Monday, September 3, 2007

Aug 24 - Day 1 in Mauthausen

I am writing this blog long after I went on the visit. This is actually my very last blog, the one I could not bring myself to write – mostly because, even now, I do not know what to write. I have all these thoughts – just stray thoughts, no conclusions, no sentences, no structure – running through my head. Nothing to explain any of today.

I didn’t take notes while at Mauthausen. It didn’t feel right. I didn’t take pictures either – it was enough for me just to be there, to feel there. Ruth Kluger’s words ran through my head – “We don’t honor the dead with these unattractive remnants of past crimes; we collect and keep them for the satisfaction of our own necrophilic desires” and her thought that “A visitor who feels moved, even if it is only the kind of feeling that a haunted house conveys, will be proud of these stirrings of humanity.”

Yet how can you not be moved? I did not feel proud there. But I did not sob, like I did while reading Holocaust memoirs, watching films and documentaries. Being there made me overcome with anger. I was devastated. I was not satisfied.

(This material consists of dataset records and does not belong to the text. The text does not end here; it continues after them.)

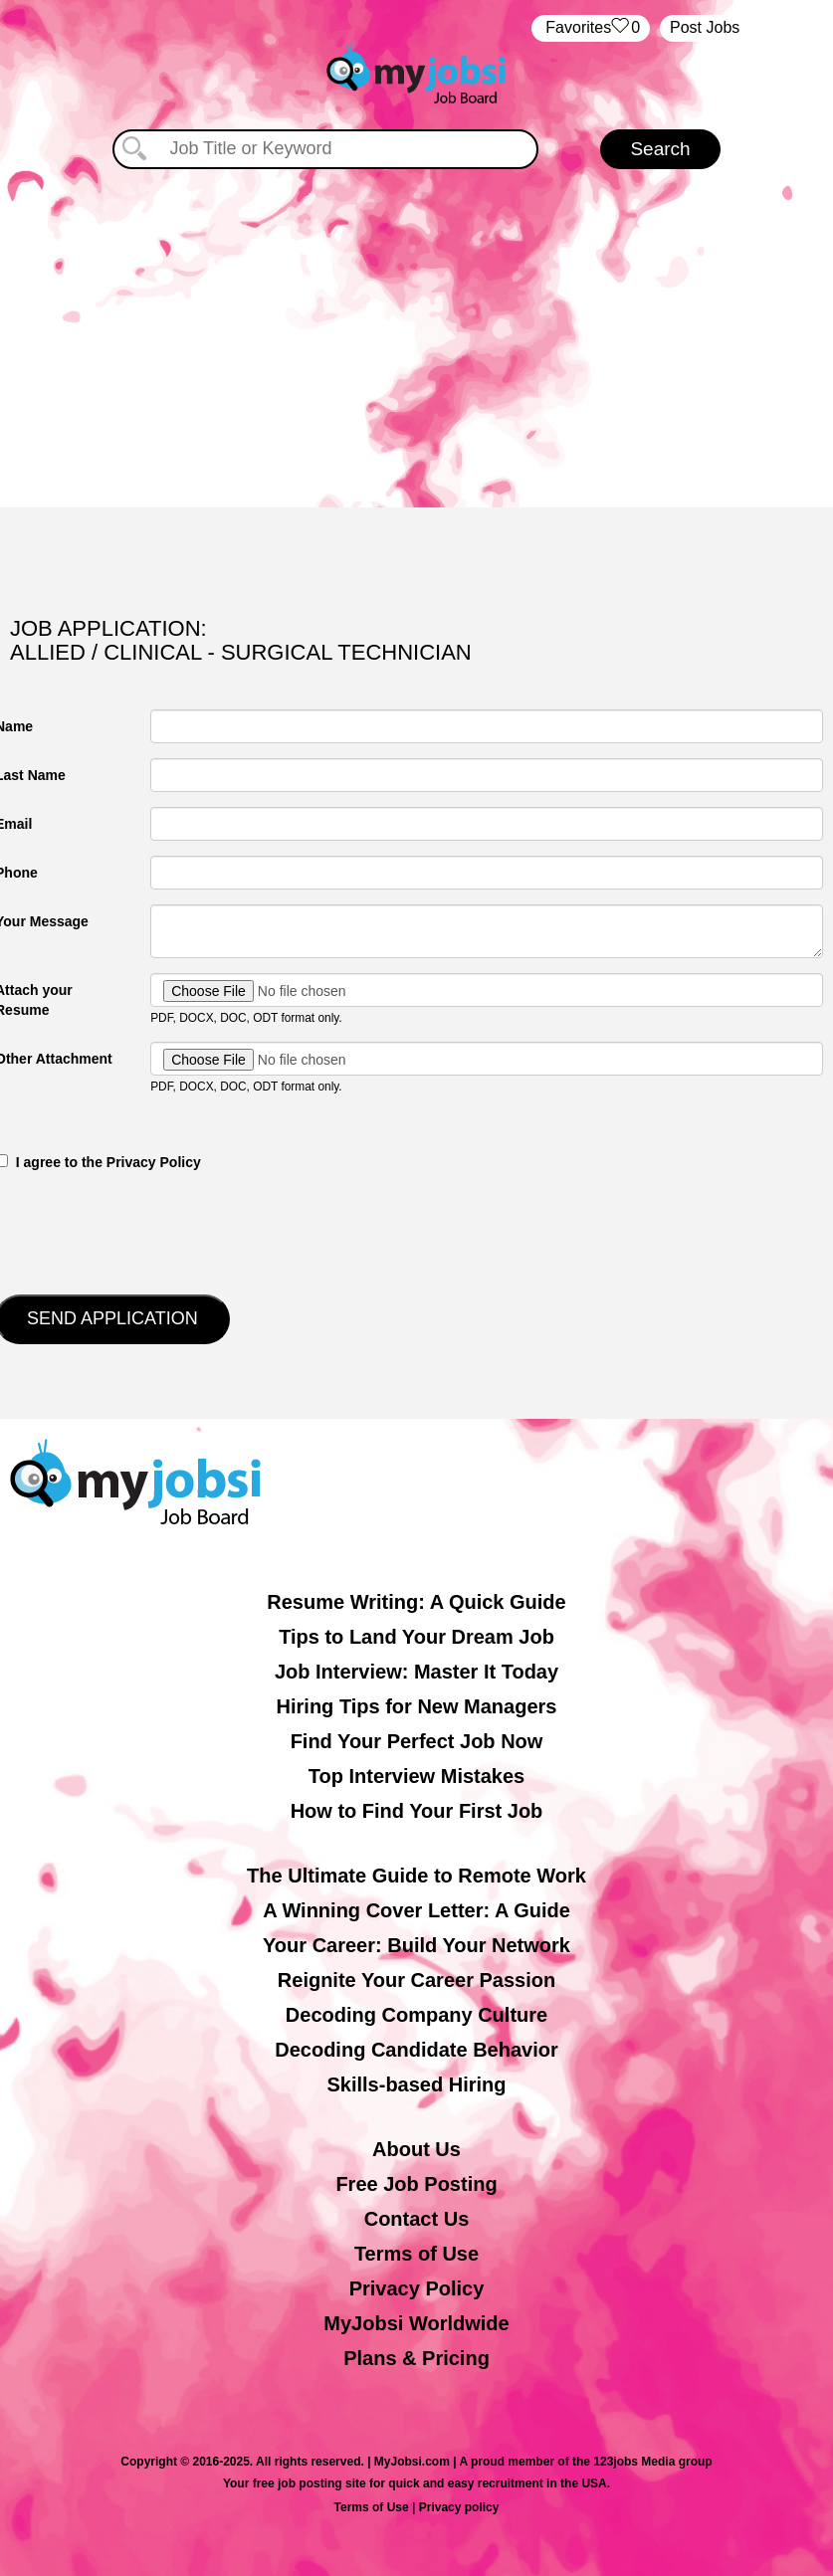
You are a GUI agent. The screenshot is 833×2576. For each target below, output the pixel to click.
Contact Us (417, 2219)
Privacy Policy (417, 2288)
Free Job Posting (416, 2184)
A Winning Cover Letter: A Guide (416, 1910)
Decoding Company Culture (416, 2015)
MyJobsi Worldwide (416, 2323)
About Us (416, 2149)
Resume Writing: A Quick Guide (416, 1602)
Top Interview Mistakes (416, 1776)
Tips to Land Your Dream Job (416, 1637)
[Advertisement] (417, 338)
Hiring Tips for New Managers (417, 1706)
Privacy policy (459, 2507)
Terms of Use (416, 2254)
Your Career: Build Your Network (416, 1945)
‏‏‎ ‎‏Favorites (590, 28)
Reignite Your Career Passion (416, 1980)
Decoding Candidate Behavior (416, 2050)
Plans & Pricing (416, 2358)
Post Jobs (704, 27)
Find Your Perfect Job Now (417, 1741)
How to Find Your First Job (417, 1811)
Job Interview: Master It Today (416, 1672)
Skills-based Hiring (416, 2084)
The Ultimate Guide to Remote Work (416, 1875)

Nothing was answered, just more questions, more whys.

The memorial plaques. So many people, so many types and individuals, all died and suffered here. In a gas chamber there was a swastika on a memorial plaque. Our tour guide said someone in the guidebook wrote they wished the camp was still active. How do you deal with that hatred?

I do not know how I feel about parts of the camp being rebuilt after the storm. I do not know how I felt walking there. But I felt wrong, sad, lost… as I said earlier, my words are not enough, not right – I do not know the words.

This experience will haunt me. Maybe in time I will be able to articulate it.

I can do what I can with it – historically. Mauthausen was a concentration camp, mostly for intellectuals and political prisoners, until more prisoners were brought in from the East. Many were worked to death in the quarry, with its Stairs of Death (I walked a smoothed over version). The Stairs of Death I saw were smooth, easy to traverse, led to a grassy meadow. It did not look like the pictures I found online. A gas chamber was also built in Mauthausen, completed in 1941. Many died there.

I just have to keep reading, keep learning, and pay attention.